The Cardinal Savelli did not at all like the proposal made to him; and lost some important time, before, "being unwilling to have it said that the Church had lost a chance through his cowardice," he at last made up his mind to accept it. On arriving at Forlì, his first step was to visit Catherine in the Orsi Palace. An historical novelist would have little difficulty, and better historical warranty than often suffices for such purposes, in presenting his readers with a sufficiently striking and picturesque account of that interview. Catherine, the historians tell us, was, as we might expect from our knowledge of her, haughty, unbroken, and unbending; the Cardinal, as we might also expect from our knowledge of his kind, smooth-tongued, courteous, full of regrets and talk about his sacred duty to Holy Mother Church. This is all history tells us. But it is enough. The imagination has no difficulty in filling up the sketch.
But at the conclusion of his courteous talking, the Cardinal intimated, that it would be better, that the Countess and her family should for the present find a safe shelter in a small but strong building over the St. Peter's gateway, under the care of trusty citizens, to be named by his Eminence. And Catherine was far from unwilling to acquiesce in the change. For though the accommodation proposed to her was materially of the most wretched, yet she naturally preferred any prison to the home of her husband's murderer; and the Cardinal's hint, that the gateway prison might be a safer asylum for her and her children than the palace of the Orsi, was, she felt, more than a mere pretext.

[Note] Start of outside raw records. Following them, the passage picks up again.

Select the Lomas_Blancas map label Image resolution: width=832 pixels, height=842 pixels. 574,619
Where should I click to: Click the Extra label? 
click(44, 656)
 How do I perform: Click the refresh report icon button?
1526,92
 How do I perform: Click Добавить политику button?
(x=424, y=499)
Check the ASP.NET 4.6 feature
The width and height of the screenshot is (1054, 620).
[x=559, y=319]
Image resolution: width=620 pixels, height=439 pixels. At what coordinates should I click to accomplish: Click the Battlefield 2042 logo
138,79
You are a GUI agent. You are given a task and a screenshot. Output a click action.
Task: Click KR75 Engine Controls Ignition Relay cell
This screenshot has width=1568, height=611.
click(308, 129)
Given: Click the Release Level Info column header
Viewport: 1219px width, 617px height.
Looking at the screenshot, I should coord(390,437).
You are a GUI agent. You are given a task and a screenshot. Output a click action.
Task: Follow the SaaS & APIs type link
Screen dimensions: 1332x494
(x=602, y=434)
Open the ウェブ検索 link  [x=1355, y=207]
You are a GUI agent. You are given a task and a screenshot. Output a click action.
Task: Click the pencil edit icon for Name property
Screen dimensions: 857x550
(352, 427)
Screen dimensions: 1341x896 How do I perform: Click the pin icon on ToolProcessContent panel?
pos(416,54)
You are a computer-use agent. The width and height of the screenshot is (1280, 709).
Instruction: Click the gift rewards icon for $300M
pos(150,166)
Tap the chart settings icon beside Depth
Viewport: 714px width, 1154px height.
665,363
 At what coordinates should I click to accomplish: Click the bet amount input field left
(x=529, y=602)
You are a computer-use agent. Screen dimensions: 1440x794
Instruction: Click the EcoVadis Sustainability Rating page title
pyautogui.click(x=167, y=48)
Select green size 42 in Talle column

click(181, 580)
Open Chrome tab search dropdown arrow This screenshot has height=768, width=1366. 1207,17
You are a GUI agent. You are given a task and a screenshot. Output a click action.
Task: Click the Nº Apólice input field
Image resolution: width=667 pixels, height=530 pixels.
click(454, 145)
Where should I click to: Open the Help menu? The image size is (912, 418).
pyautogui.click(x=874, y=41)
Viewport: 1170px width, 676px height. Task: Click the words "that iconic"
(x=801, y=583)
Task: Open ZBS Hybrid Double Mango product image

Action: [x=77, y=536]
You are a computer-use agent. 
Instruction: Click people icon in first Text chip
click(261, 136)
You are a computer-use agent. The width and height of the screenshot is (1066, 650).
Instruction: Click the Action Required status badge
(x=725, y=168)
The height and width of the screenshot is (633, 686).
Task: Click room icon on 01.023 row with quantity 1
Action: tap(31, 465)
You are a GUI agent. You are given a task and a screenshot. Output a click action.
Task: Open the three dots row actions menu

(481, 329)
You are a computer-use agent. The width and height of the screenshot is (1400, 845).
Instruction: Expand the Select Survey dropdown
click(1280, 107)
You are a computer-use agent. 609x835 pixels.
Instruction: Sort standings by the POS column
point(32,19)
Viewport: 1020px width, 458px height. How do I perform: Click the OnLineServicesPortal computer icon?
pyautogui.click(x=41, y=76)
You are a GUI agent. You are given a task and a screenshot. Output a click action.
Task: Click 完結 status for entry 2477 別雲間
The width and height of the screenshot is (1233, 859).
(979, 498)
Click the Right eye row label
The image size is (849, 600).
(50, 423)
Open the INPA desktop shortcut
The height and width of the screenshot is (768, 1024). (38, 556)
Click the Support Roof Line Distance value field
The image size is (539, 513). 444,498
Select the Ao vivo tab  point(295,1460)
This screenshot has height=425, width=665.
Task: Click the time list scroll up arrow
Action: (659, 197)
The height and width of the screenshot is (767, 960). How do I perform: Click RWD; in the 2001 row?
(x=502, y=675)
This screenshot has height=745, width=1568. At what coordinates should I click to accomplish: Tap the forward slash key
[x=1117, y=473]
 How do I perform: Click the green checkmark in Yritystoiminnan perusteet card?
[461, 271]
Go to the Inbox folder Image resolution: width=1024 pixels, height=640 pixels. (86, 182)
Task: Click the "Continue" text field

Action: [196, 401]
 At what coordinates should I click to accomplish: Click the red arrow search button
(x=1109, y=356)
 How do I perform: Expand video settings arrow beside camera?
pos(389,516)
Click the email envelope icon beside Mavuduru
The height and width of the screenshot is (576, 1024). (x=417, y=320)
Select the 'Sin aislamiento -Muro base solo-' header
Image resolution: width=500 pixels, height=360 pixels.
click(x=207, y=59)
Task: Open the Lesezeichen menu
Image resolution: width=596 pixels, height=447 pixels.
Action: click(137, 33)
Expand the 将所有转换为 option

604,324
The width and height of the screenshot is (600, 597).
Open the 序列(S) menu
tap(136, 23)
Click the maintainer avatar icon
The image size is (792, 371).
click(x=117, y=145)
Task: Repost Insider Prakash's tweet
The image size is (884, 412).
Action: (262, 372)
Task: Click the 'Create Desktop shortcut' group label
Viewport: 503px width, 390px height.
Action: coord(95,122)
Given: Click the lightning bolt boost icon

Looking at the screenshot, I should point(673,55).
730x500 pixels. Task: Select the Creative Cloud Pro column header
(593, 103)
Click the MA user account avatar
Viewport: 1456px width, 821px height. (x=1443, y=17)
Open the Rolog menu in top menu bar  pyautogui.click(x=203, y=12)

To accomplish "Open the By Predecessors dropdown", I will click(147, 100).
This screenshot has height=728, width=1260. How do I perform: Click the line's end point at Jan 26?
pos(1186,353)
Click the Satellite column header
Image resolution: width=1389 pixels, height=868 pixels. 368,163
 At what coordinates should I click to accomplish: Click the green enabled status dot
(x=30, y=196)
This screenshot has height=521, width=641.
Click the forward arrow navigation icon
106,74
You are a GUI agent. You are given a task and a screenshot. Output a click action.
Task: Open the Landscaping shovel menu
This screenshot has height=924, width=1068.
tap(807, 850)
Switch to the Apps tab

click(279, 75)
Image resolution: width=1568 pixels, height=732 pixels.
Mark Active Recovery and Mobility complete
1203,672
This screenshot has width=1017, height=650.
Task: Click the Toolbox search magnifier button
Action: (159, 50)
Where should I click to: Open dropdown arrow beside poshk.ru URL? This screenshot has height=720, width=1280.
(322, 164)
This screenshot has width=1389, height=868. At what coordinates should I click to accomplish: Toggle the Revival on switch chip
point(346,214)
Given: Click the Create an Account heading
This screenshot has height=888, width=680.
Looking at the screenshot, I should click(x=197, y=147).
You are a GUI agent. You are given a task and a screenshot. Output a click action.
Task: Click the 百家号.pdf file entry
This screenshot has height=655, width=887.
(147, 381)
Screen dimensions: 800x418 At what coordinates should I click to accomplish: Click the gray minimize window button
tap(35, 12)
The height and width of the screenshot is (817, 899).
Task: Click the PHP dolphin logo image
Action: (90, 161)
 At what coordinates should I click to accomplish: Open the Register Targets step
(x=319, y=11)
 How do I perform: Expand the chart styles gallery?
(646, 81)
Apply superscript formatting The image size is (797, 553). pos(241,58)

That night, accordingly, the 15th of April, Catherine and her family were marched through the city, escorted by a troop of guards, bearing torches, from the Orsi palace to her new prison. The little procession of prisoners consisted of twelve persons; the Countess herself, her mother (who is now mentioned for the first time since her daughter's birth, and who may in all probability be supposed to have become Catherine's inmate at the time of her settling permanently in Forlì after the death of Sixtus), her sister Stella, her six children, a natural son of the Count, named Scipio, and two nurses. They were received with all courtesy by the three citizens to whose keeping the Cardinal had consigned them; but suffered much from the insufficiency of the small room to hold them.
BEFORE THE FORTRESS.
The next day Cardinal Savelli and the conspirators summoned Feo, the Governor of Ravaldino, to deliver up the fortress; and on his refusal, they brought Catherine from her prison to the foot of the walls, and there compelled her to give her own orders viva voce to the Castellano to do so. On his showing himself on the ramparts, she not only commanded, but implored him with every possible appearance of earnestness, to save her life by delivering up the fort. In all probability the Countess and her Castellano perfectly understood each other. In any case he knew Catherine's character, and had, moreover, the orders which had reached him by Ercolani for his guidance. At all events, he replied to her commands and entreaties by a steady refusal; and the baffled conspirators had to take her back to the gate-house.
"Ah, Madame Catherine," said Giacomo Ronchi, one of three who had murdered the Count, and who stood by her side as she parleyed with Feo, "if you were really in earnest, he would yield. But it is you, who do not wish him to obey your words; and it makes me long to lay you dead where you stand with a thrust of this partizan through the body!"